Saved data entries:
········

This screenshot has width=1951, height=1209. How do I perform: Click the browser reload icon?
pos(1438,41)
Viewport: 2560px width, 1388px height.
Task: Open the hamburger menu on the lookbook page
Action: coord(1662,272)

········

The problem
Write out the data above again, word for word.

Answer for this exercise
This screenshot has width=1951, height=1209. How do I perform: Click the browser reload icon?
pos(1438,41)
Viewport: 2560px width, 1388px height.
Task: Open the hamburger menu on the lookbook page
Action: coord(1662,272)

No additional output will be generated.